From E3/e769 it seems that a further march, on the 22 January 1945, when the camp was evacuated and arriving on 13 April 1945 at Xiii-D. and was destined to take the POWs to Stalag VIIA Moosburg which is where they were finally released by the Americans. 29 April 1945 – Stalag VII-A at Moosburg was liberated by Patton’s Third United States Army.

On 4 May 1945 RAF Bomber Command implemented Operation Exodus, and the first prisoners of war were repatriated by air. Bomber Command flew 2,900 sorties over the next 23 days, carrying 72,500 prisoners of war. Flying back in a RAF Dakota (rattling and shaking, like mad) and arriving in England on the 10th May 1945

After arriving back in England and according to the official document Under the Kings Regulations 1940 he was discharged as unfit. (further clarification required on this data needs to be deciphered) He was demobbed in Brighton in 1945.
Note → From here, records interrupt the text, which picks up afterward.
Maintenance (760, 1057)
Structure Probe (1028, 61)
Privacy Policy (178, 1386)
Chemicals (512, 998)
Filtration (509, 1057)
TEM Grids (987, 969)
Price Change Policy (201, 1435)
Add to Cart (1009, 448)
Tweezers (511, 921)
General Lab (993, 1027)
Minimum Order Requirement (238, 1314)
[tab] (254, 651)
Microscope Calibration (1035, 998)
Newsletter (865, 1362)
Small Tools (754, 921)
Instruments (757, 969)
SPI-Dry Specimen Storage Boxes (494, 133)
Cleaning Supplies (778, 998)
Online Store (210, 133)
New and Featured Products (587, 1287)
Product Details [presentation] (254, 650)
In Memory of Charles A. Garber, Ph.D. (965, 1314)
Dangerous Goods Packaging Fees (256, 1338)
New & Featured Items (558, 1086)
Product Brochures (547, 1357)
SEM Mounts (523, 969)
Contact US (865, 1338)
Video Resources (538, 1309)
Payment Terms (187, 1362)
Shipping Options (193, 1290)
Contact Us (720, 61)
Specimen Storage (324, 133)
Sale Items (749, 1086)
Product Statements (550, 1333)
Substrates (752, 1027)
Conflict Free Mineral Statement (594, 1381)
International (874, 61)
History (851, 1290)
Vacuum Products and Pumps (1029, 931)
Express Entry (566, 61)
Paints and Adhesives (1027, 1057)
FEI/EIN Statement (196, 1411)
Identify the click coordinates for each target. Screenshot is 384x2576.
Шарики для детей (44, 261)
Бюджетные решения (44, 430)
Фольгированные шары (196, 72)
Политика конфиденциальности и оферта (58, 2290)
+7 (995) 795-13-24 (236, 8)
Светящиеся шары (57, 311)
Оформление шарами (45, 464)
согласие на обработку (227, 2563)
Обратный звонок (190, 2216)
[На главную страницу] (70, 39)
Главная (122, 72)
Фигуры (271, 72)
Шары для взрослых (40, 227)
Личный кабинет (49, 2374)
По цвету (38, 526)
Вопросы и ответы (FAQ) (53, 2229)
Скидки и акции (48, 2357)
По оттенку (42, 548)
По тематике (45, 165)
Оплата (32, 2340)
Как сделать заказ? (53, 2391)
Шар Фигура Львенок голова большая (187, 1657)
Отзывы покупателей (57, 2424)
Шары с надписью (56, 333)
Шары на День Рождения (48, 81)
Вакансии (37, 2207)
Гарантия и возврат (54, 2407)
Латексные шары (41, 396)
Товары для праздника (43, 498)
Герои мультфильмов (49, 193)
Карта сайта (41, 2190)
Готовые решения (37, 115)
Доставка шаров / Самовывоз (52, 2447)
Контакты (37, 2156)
Walter Howard Clements went to a number of reunions in Streatham, London with fellow POW and extracts from a booklet shows his address as 20 Whitley Street Reading, Berks (his parents address), indicating that he was without doubt imprisoned at camp E3, photographs (showing him in various plays, dressed as a cowboy,) either sent or brought home to his mother/family have on the address sent from Germany E3.

On returning to the UK he set up with my mother sometime in 1945 as detailed in the electoral roles, remaining at this address for several years, until approx. 1957.